Ayrılır ayrılmaz, proje direktörü olarak göreve başladığı, DasDas Tiyatro’da, yeni ve farklı iş birlikleri alanında, özellikle proje geliştirmede büyük işler yapmayı sürdürecek. İKSV’nin 50 yıl önce başlayan ve İstanbul’u festivaller kentine dönüştüren çabasını minnetle karşılayan, kurumsallaşmanın getirdiği direktörlükten küratörlüğe kararını tartışmak ban düşmez. Ancak bireysel olarak bu değişimin festivalin aleyhine, DasDas’ın da lehine olduğunu düşündüğümü belirtmek isterim.
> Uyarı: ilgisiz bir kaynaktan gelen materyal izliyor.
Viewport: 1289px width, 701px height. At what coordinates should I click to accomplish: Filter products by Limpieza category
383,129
Özellikle yurt dışı ilişkilerinin ne olacağı bilinmeyen ya da dışarıdan gelen, seyircimizi pek tanımayan küratörler yönetiminde festivalin çoklukla yerli yapımlara kayacağından, giderek uluslararası kimliğini yitireceğinden korkarım. Umarım yanılıyorum.
Tiago Correia ‘Turismo’
“Dün bizi kim gördü ve bugün kim görüyor?”
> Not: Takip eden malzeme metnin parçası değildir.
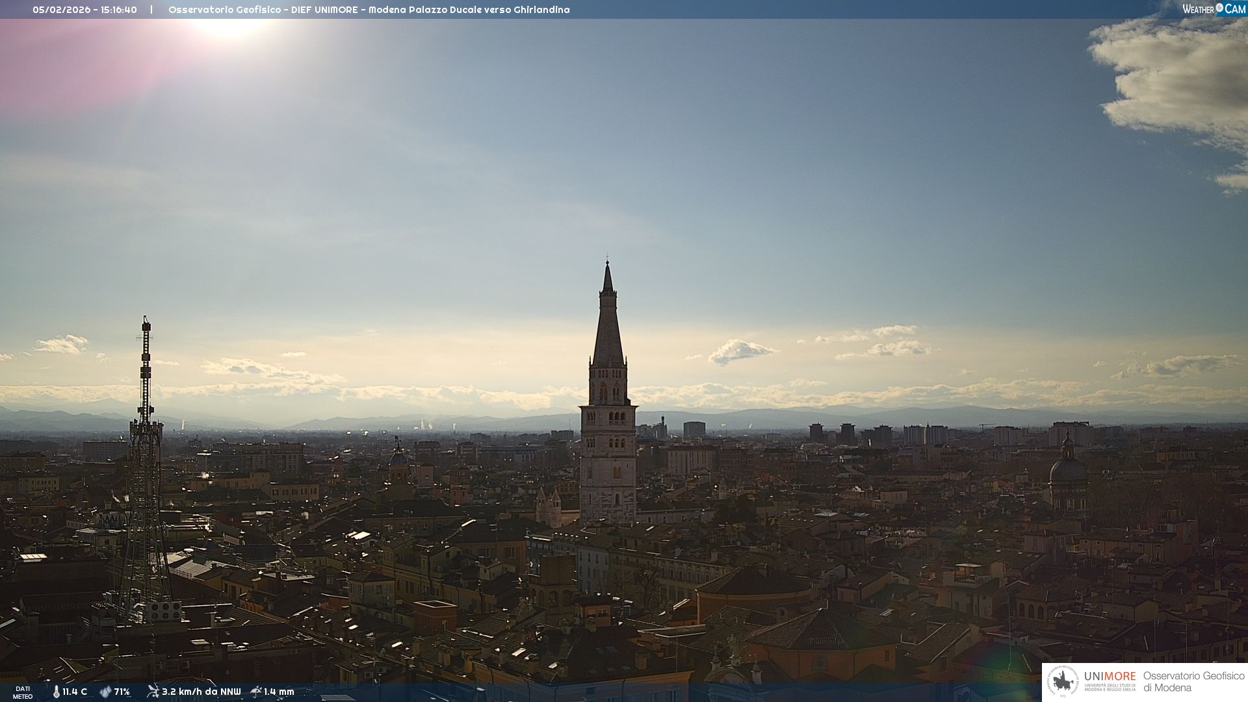The height and width of the screenshot is (702, 1248).
Task: Click the WeatherCam camera lens icon
Action: pyautogui.click(x=1219, y=8)
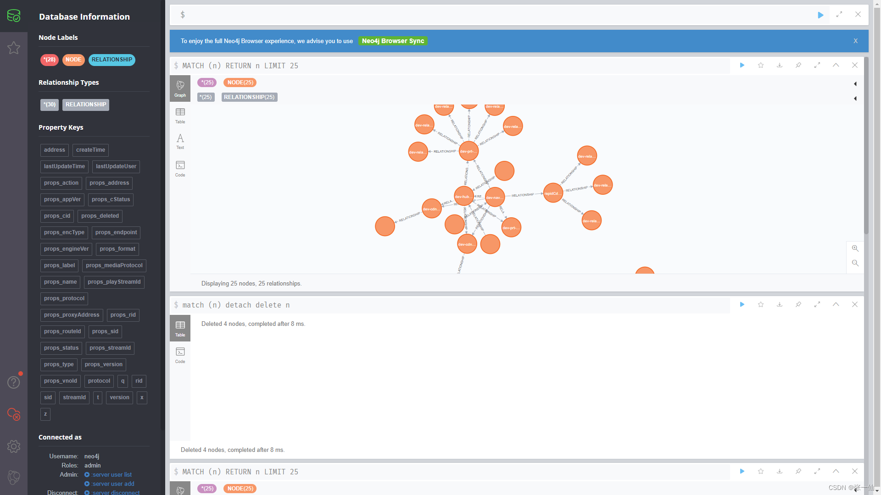
Task: Collapse the node labels legend row
Action: tap(855, 84)
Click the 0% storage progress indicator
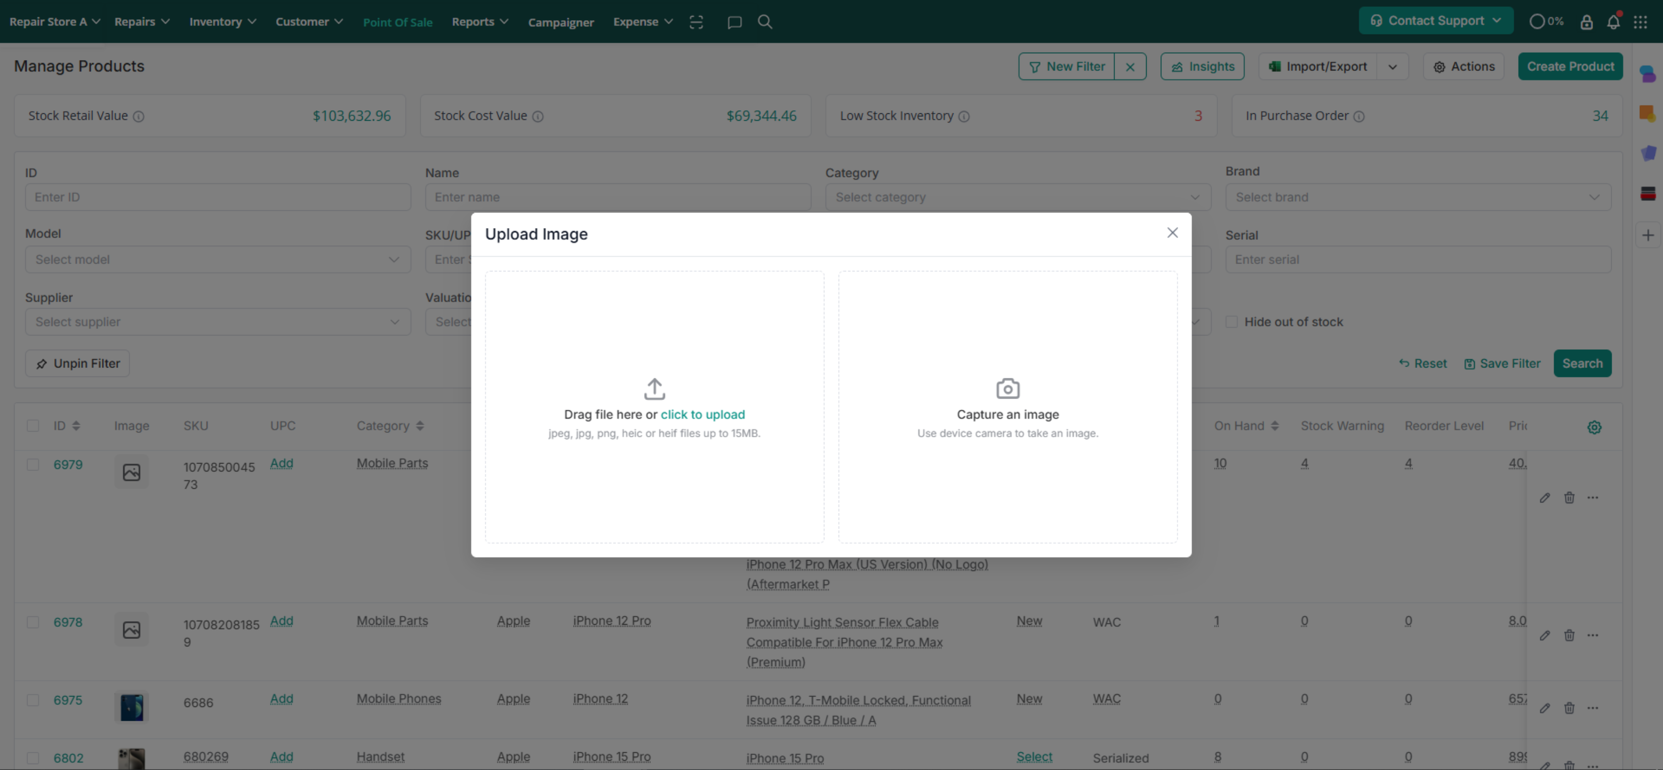Image resolution: width=1663 pixels, height=770 pixels. pos(1546,21)
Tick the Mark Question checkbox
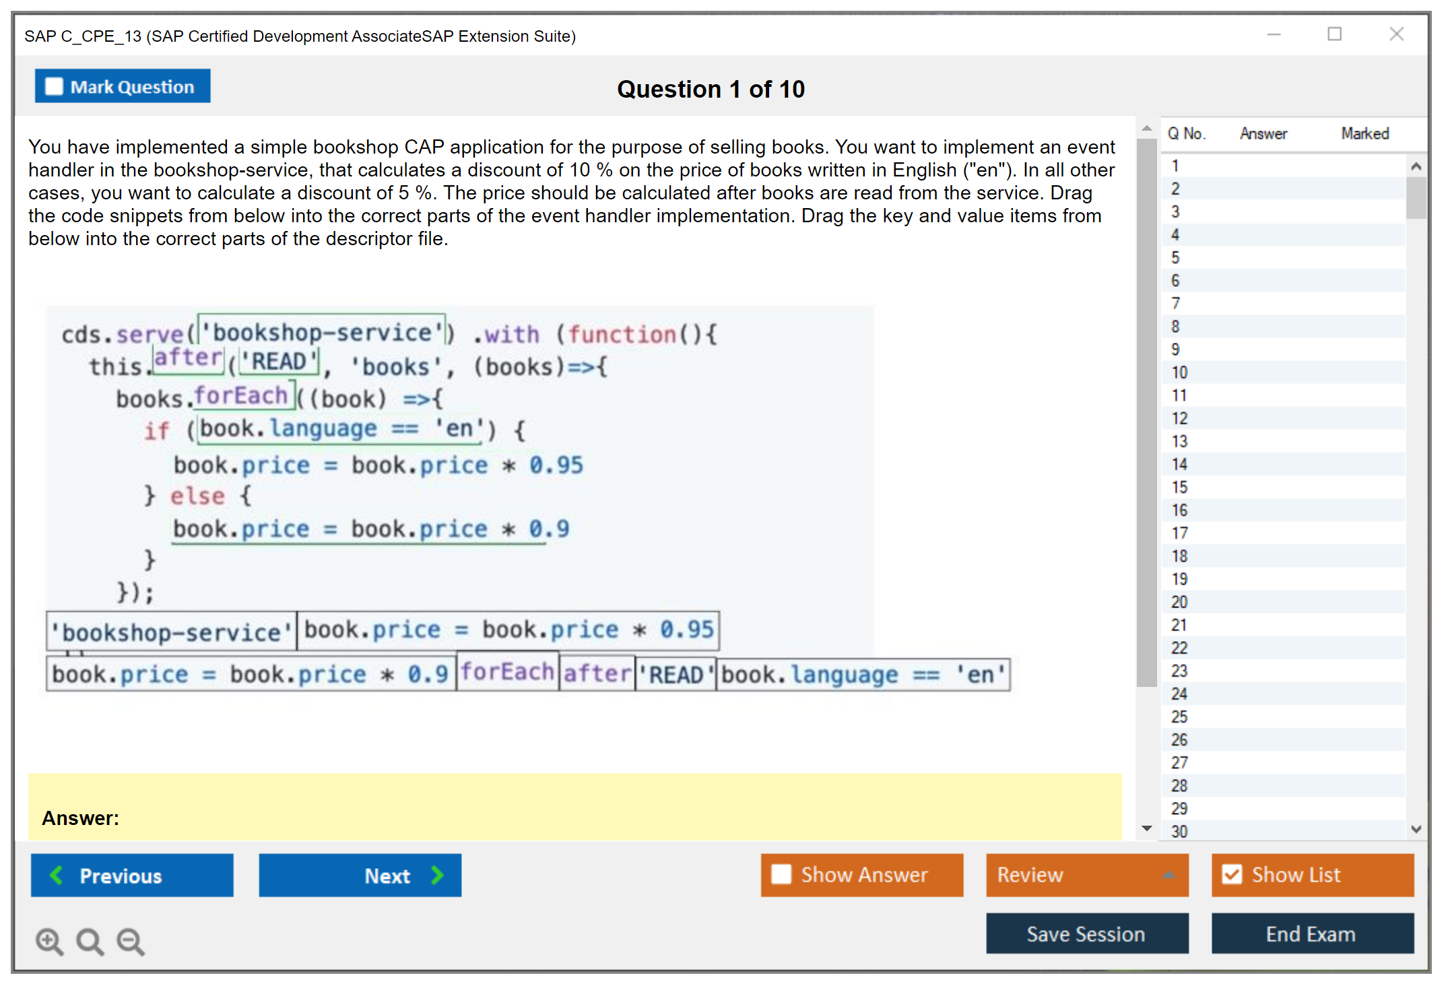Image resolution: width=1448 pixels, height=990 pixels. click(x=54, y=87)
GalataPerform’un bu sezondaki son oyun okuması, 1987 doğumlu Portekizli yazar, tiyatro, sinema, televizyon oyuncusu, tiyatro ve film yönetmeni Tiago Correia’nın ülkesinde ilk kez pandemiden kısa süre önce sahnelenen ‘Turismo /Turizm’ oyunu oldu,
Yaşamını sürdürdüğü Porto’da oyunculuk eğitiminin ardından oyun ve senaryo yazarlığı yüksek lisansı yapan Correia, çok sayıda ortak çalışmanın ardından, 2017’den itibaren sanat yönetmenliğini de üstlendiği, A Turma / Çete adlı topluluğu kurmuş. Sahnelenmiş sekiz oyunun yanında, bir orta metraj filmin, iki belgeselin ve üç sesli yürüyüşün metinlerini yazan, Avrupa Kültür Başkenti Guimarães 2012’nin Ver e Fazer Filmes Festivali’nde En İyi Erkek Oyuncu Ödülü’nü alan Correia, yazdığı ‘Pela Água’ (2016) ve ‘Alma’ (2018) oyunlarıyla Portekiz Tiyatrosu Büyük Ödülü’nü iki kez kazanmıştır.
Güney Avrupa’da bir şehirde üç gün üç gecede geçen ‘Turizm’, neoliberal düzenin ufuklarını kapatmak üzere olduğu, farklı yaşlarda, farklı toplumsal kesimlerden, altı karakterin kendilerine dayatılan yaşam tarzıyla çatışmasını ve savaşımını ele alır.
Turizm, tiyatroda başarılı olmak isteyen, geçinebilmek, kirasını ödeyebilmek için evinin bir bölümünü turistlere pansiyonculuk yapan yirmilerinde bir genç kızın hikâyesi. Beraber yaşadığı Alzheimer hastası annesinin bakımını sağlamak ve daha ekonomik bir yaşam sürebilmek için tarihi merkezdeki evini kiraya vererek banliyöye taşınan polisin hikâyesidir. Travmatik bir olaydan sonra fotoğraf çekmeyi bırakmaya niyetlenen, kamerasını kaybettiğini ya da çaldırdığını düşünen, kamerayı bulduktan sonra ona yardımcı olan genç oyuncunun evine yerleşen 30 yaşlarındaki Fransız turistin hikâyesidir. Merkezdeki tiyatroyu satın alan, yıkıp yerine yepyeni bir şey yapmak için bedeli ne olursa olsun polisin evini satın almak isteyen yabancı yatırımcının hikâyesidir. Evinden tahliye edilmiş, çok şeyin farkında evsiz kadının hikâyesidir… Correia, kimlik, hafıza, saygı, sevgi ve adalet gibi artık korkuyla şekillenmekte olan insan ilişkilerinin gücünü ve kırılganlığını ön plana çıkararak, Avrupa’da yoğun şekilde aşırılığa gitmeye başlayan turizm olgusunun çağdaş bir burjuva kentinde hem her şeyi tüketen hem de besleyen toplumsal bir olaya dönüşmesini eleştirir. Oyunun yedinci ve en az diğerleri kadar önemli karakteri bu insan öykülerinin iç içe geçtiği, kesiştiği, aktığı, fiziksel ve zihinsel alan, turizm fenomeni ile kimyası alt üst olmuş sahil şehirdir. Turizm şehrin değişimini, modernleşmesini, uluslararasılaşmasını, mutasyonunu, yeniden yapılanmasını, yeniden değerlendirilmesini, insanların yabancılara yataklarını / belki de bedenlerini vermelerini de eleştirir. Bir söyleşisinde “bu konuda mülteci kriziyle, ülkelerin mültecileri reddetme biçimleriyle, ancak turistlerin ürettikleri para için onları nasıl istedikleriyle bir benzetme yapabileceğini” söyleyen Correia’nın incelikli ve dürüst metni, yaratmış olduğu şehirde yaşananları, haklı ya da haksız ayırımı yapmadan, taraf tutmadan, yargılamadan, belgeselci titizliğiyle aktarır.